Simple Event Processing with Apache Pulsar Functions

October 9, 2018

David Kjerrumgaard

In our previous blog post, we introduced the concept of event-driven architecture (EDA) and provided a high-level reference architecture for an EDA built using the core technologies within the Streamlio platform.

Figure 1: Streamlio EDA Reference Architecture
Figure 1: Streamlio EDA Reference Architecture

In this blog post, we will take a deep dive into simple event processors and the capabilities provided by the Streamlio platform to support them.

Event-Based Programming

We have already established that the defining feature of an event-driven architecture is the central importance of events. Within an EDA, event consumers react to the arrival of events following a programming style referred to as event-based-programming (EBP). In contrast to batch-oriented or procedural programming, in EBP the software system executes processing in response to receiving one or more event notifications, and communicates with other software components entirely via events in an asynchronous manner.

While not all event-based applications are the same, they typically follow the structure shown in the figure below, with event producers that introduce events into an event processing framework in the middle that is responsible for persisting and delivering the events to the event consumers.

Figure 2: Event-Based Architecture
Figure 2: Event-Based Architecture

In addition to its event-routing responsibilities, the intermediate event processing framework also hosts the components that we will refer to as event processors. Event processors ingest events and can forward events or emit new ones, so they are in some sense both event consumers and producers. However, we won’t refer to these event processors as either event producers or event consumers as we wish to distinguish them from entities that live outside of the event processing framework.

Types of Event Processors

Within an EDA, event processors generally fall into one of the following categories:

  • Simple Event Processor: The arrival of an event immediately triggers an action within the event processor. These processors are typically either stateless and perform all of their logic based on the current event’s contents only, or stateful and can retain information across invocations in order to perform slightly more complex logic.

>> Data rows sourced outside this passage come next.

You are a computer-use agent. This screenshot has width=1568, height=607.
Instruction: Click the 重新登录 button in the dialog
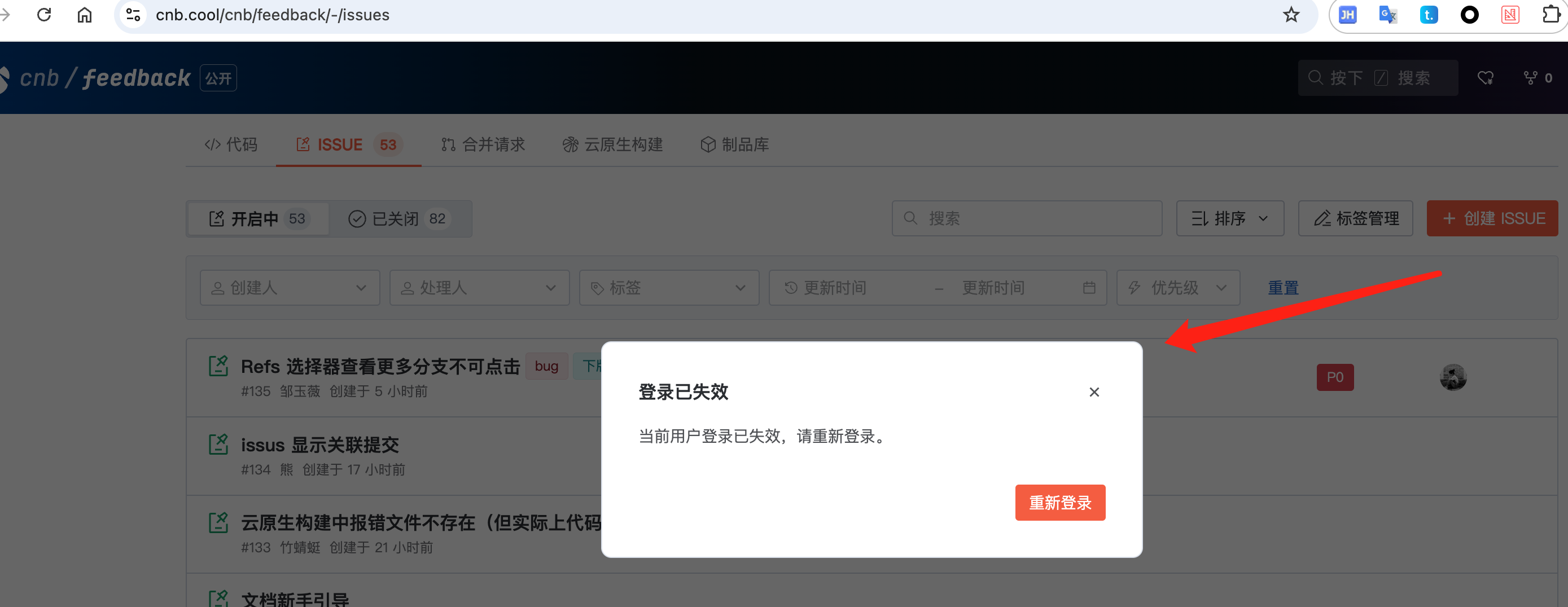[1060, 503]
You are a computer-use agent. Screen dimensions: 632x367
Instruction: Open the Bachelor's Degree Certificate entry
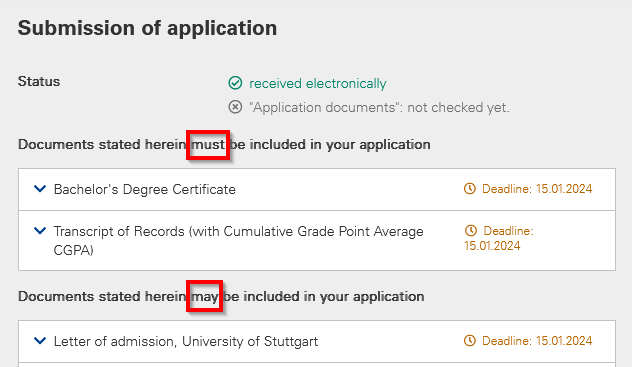(x=145, y=189)
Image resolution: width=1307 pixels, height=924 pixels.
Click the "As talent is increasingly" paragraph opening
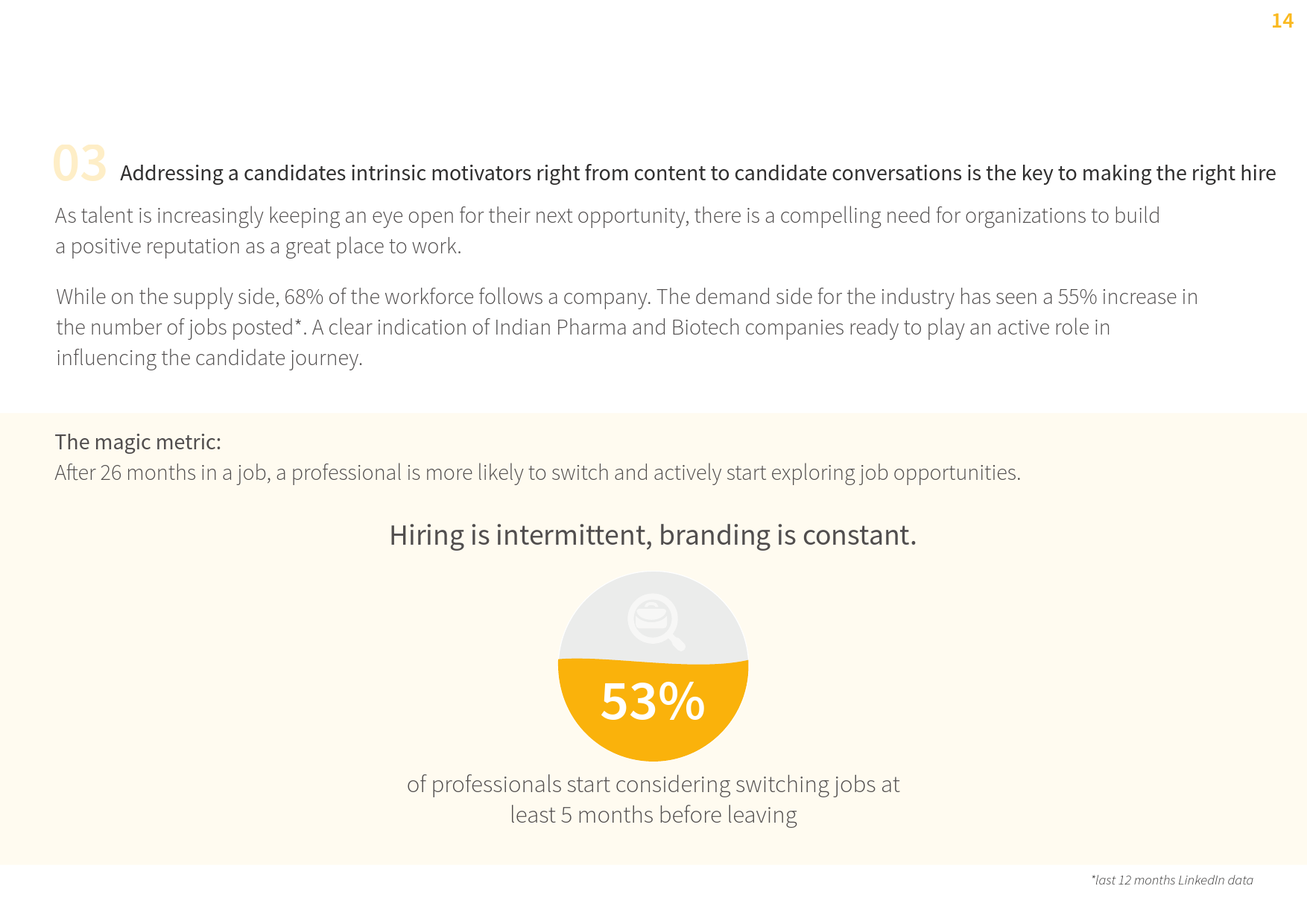tap(159, 216)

  • Complex Event Processor: This type of event processor handles a series of events and performs much more sophisticated pattern analysis for the purpose of identifying meaningful patterns or relationships such as detecting event correlation, causality, or timing. Typical use cases can be found in e-commerce, fraud detection, cybersecurity, financial trading, and other environments that require immediate responses.

Event Processing Networks

As one can imagine, an event-based application typically consists of a number of event processors arranged in a specific sequence or flow. We refer to this collection of event producers, event processors, and event consumers as an event processing network. These event processing networks are composed to solve one or more specific business problems.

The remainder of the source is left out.